BOLZANO. Il conto alla rovescia per i saldi estivi è ormai agli sgoccioli e l'appuntamento si conferma attesissimo in tutta la penisola, coinvolgendo oltre sei famiglie italiane su dieci. Se per il 90% dei consumatori i ribassi di stagione rappresentano l'occasione perfetta per rinnovare il guardaroba a prezzi accessibili, lo shopping selvaggio rischia di alimentare una produzione e una gestione dei rifiuti tessili ormai fuori controllo.
I dati dell'Agenzia Europea per l'Ambiente (EEA) scattano una fotografia nitida della situazione: il consumo medio pro capite in Italia ha registrato un'impennata, passando da 17 a 19 chilogrammi annui nel giro di soli tre anni, tra il 2019 e il 2022.
A fronte di un carrello della spesa sempre più pesante, il sistema di gestione del fine vita dei prodotti non riesce a tenere il passo. Le rilevazioni ufficiali dell'Ispra evidenziano una forte criticità: ben l'80% dei prodotti tessili non viene conferito nei contenitori della raccolta differenziata. Questo significa che la stragrande maggioranza di magliette, pantaloni e calzature viene gettata nell'indifferenziato, venendo esclusa da qualsiasi percorso di riciclo o riutilizzo e finendo direttamente nei termovalorizzatori o in discarica.
Secondo Giancarlo Dezio, direttore generale di Ecotessili, il consorzio nato nel 2021 all'interno del Sistema Ecolight proprio per la gestione di questi materiali, il problema va affrontato alla radice. L'attenzione generale si concentra spesso sulle tecniche di produzione green o sui processi di riciclo, ma una gestione davvero sostenibile non inizia quando un capo viene buttato, bensì nel momento in cui viene acquistato alla cassa. Le decisioni quotidiane dei cittadini durante il periodo degli sconti possono invertire la tendenza, preferendo la qualità alla quantità e scegliendo articoli destinati a durare nel tempo.

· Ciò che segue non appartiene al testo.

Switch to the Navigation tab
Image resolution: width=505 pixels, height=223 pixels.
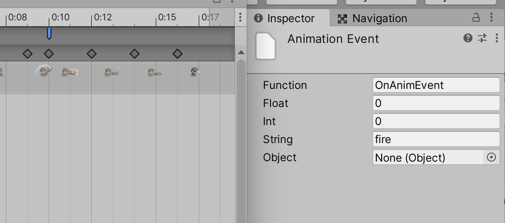click(372, 19)
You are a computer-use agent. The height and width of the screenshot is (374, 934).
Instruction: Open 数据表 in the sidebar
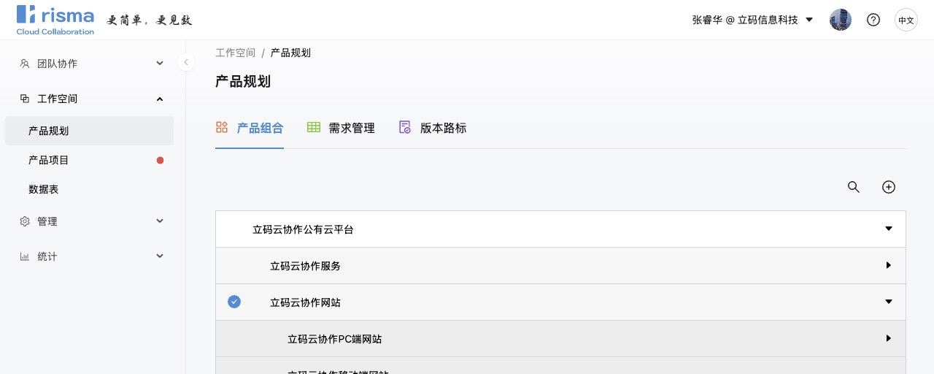click(x=44, y=189)
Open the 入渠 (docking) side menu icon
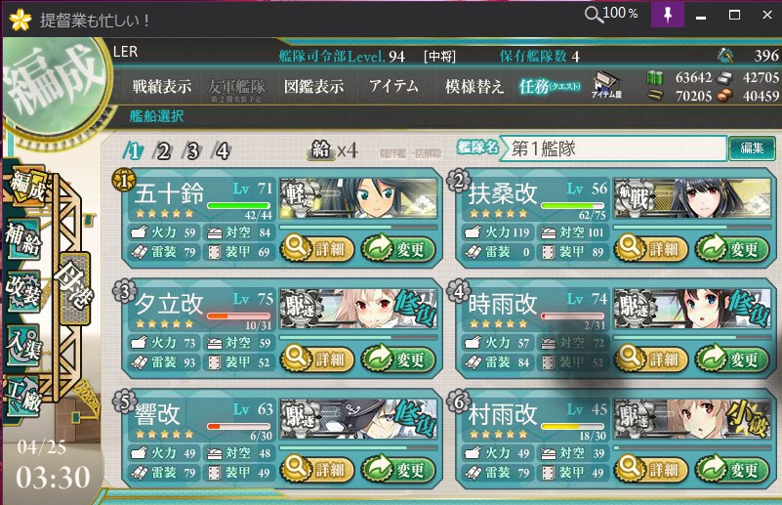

In attesa che il sistema della Responsabilità Estesa del Produttore (EPR) entri pienamente a regime, attivando filiere strutturate e obbligatorie per il recupero su scala nazionale, la prevenzione rimane l'arma più efficace per ridurre la montagna di scarti. Per questo motivo, Ecotessili ha diffuso un piccolo vademecum in quattro punti per orientare i consumatori verso uno shopping più consapevole ed evitare gli acquisti impulsivi dettati solo dal prezzo stracciato.
Il primo passo è interrogarsi sulla reale necessità di un capo, comprando solo ciò che serve davvero e che si prevede di sfruttare a lungo. Diventa poi fondamentale controllare la qualità manifatturiera, verificando la tenuta dei tessuti e le finiture prima di passare alla cassa. Un aiuto importante arriva dalla lettura dell'etichetta: i capi realizzati in multimateriale, cioè con fibre miste, sono difficilissimi o del tutto impossibili da riciclare rispetto a quelli monomaterici. Infine, il consorzio suggerisce di preferire indumenti che possano essere facilmente riparati, modificati o riadattati in futuro. Quando poi il vestito diventa inutilizzabile, la raccolta differenziata locale, eseguita seguendo le regole del proprio Comune, resta l'azione decisiva per reinserire le fibre nel ciclo dell'economia circolare.